▶ **Assignment**
Return the stretch from the line with "At what coordinates should I click to accomplish: Click" through the line with "461x385 pixels." in the data below, character for character, skipping all pictures.

▶ **Data listing**
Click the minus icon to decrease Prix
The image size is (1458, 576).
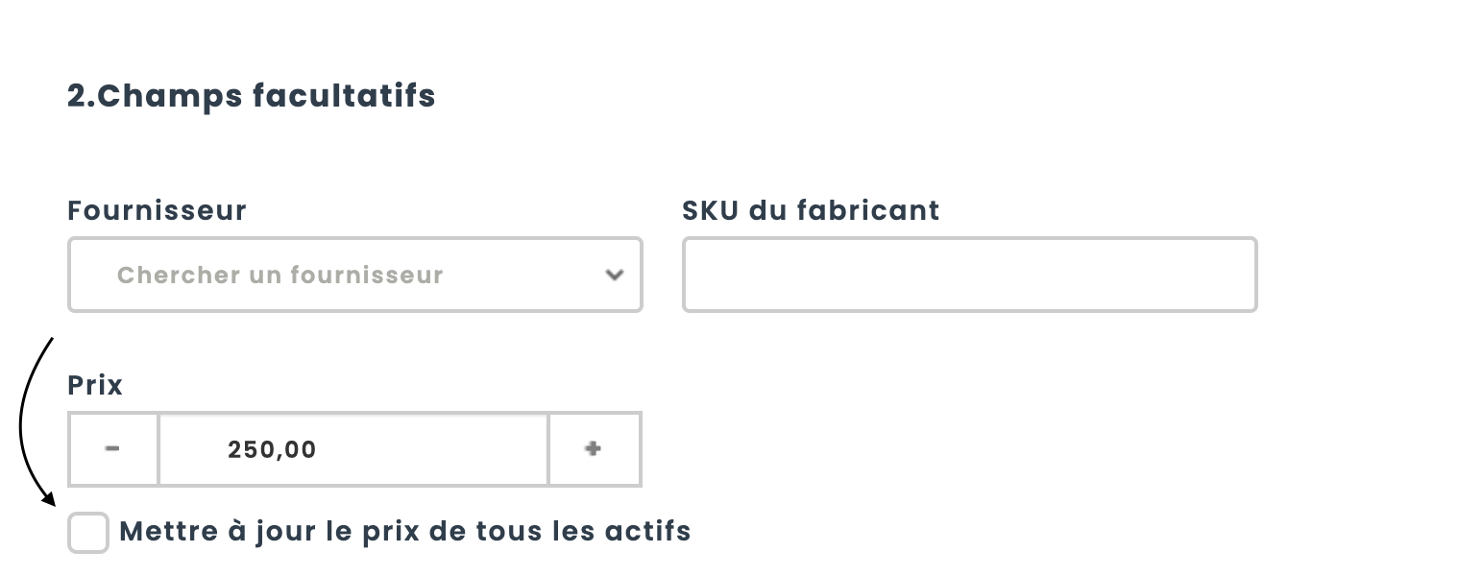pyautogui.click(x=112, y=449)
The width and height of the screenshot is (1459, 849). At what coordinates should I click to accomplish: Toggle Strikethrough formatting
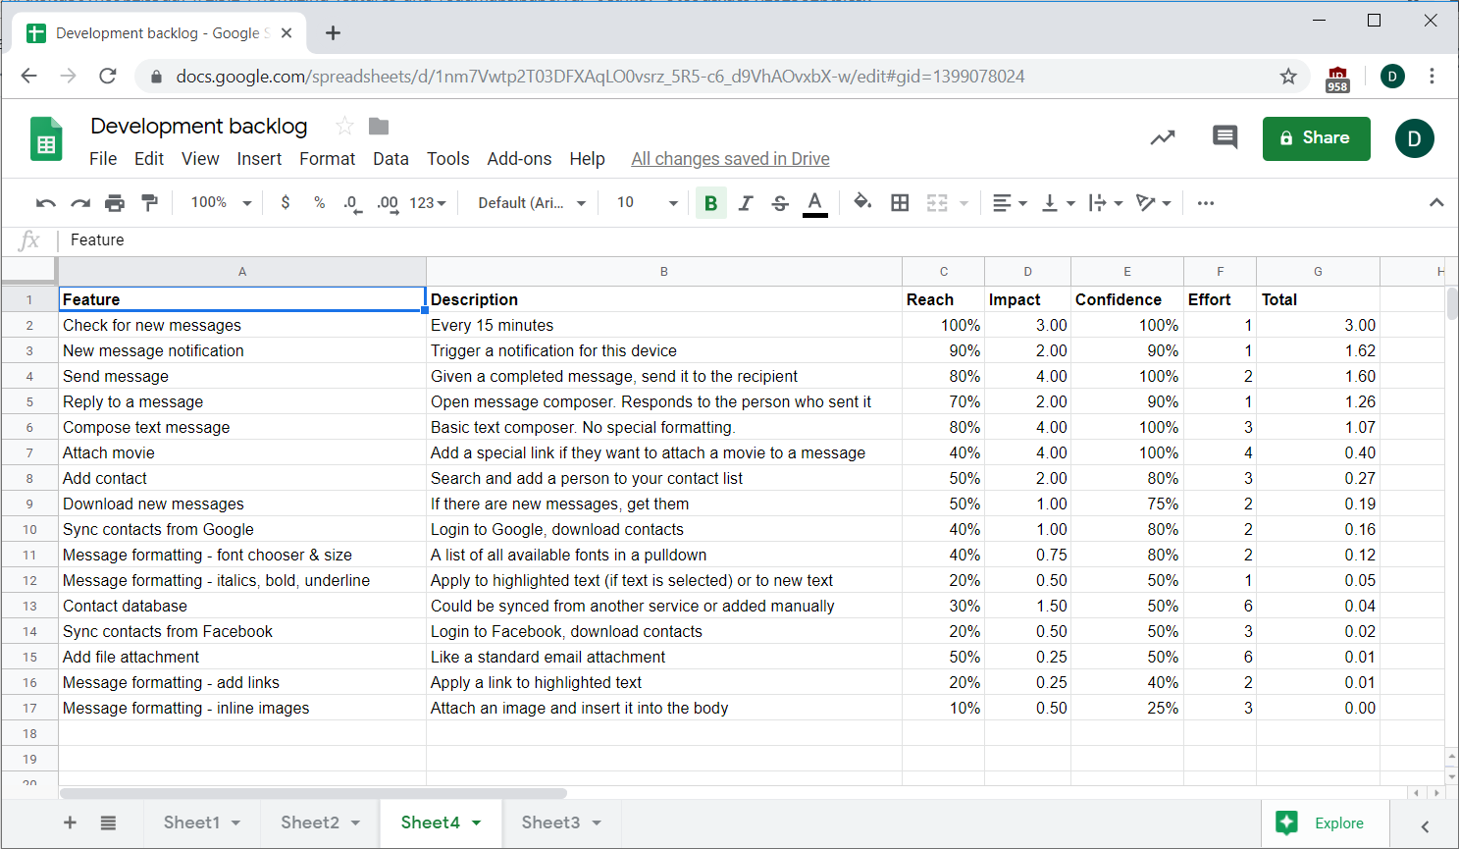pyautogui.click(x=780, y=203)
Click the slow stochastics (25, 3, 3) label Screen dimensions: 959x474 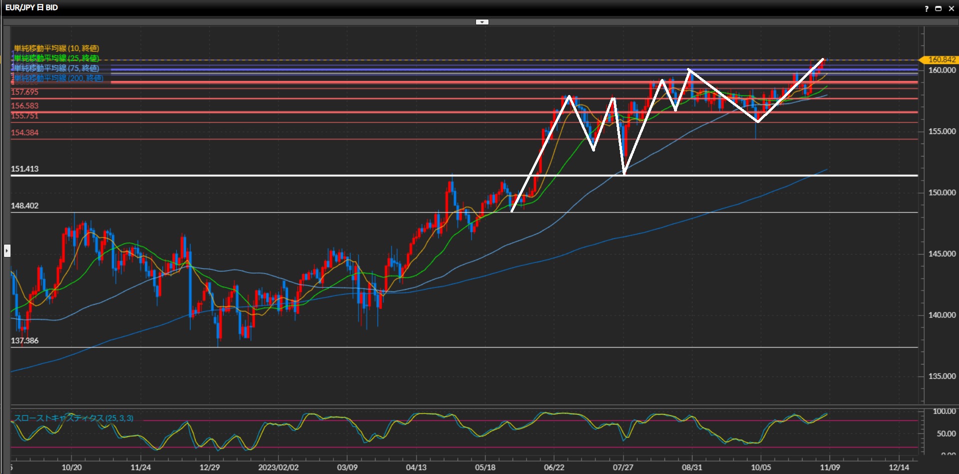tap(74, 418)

...

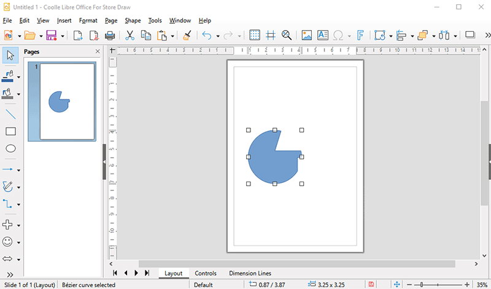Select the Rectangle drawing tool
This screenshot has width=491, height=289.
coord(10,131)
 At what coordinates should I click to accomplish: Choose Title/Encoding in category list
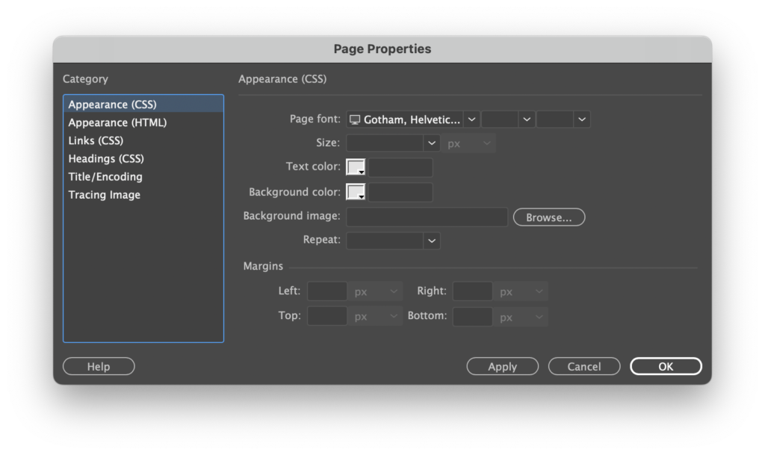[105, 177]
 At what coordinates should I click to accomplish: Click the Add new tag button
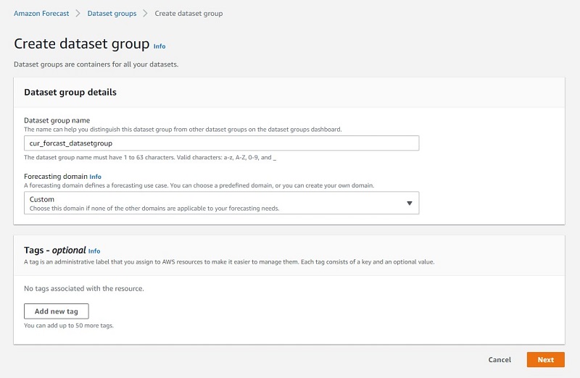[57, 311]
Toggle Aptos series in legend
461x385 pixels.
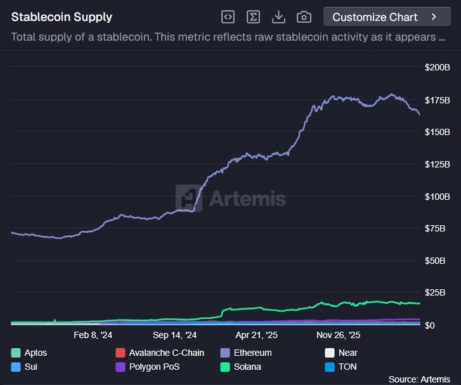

---

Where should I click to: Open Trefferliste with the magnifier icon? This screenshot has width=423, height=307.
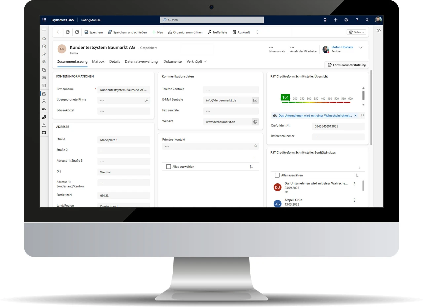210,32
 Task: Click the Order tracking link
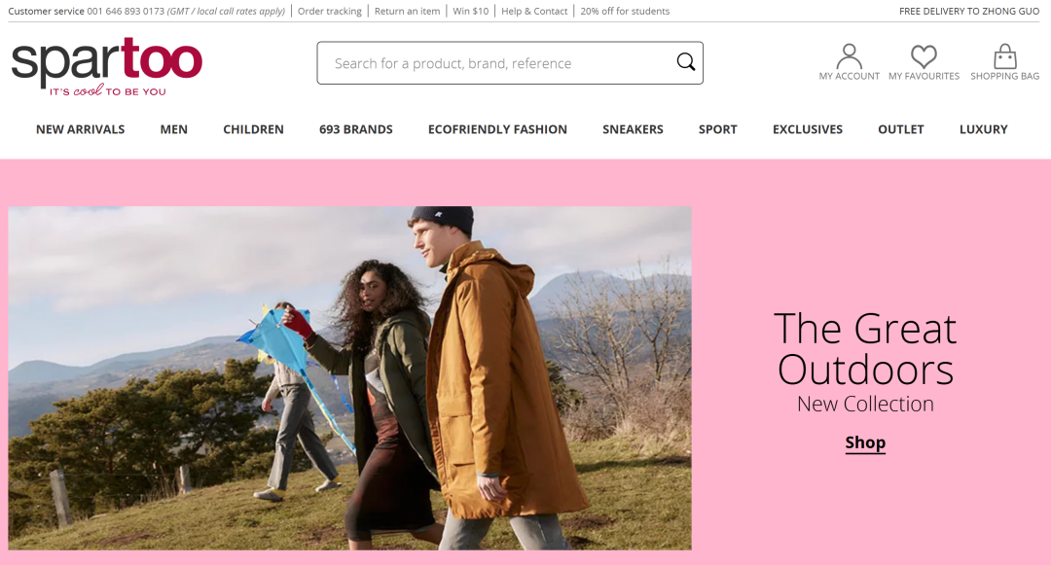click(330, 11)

▶ **Reply to the task**
 At what coordinates should I click to accomplish: Click the Add new tag button
[57, 311]
Toggle Aptos series in legend
461x385 pixels.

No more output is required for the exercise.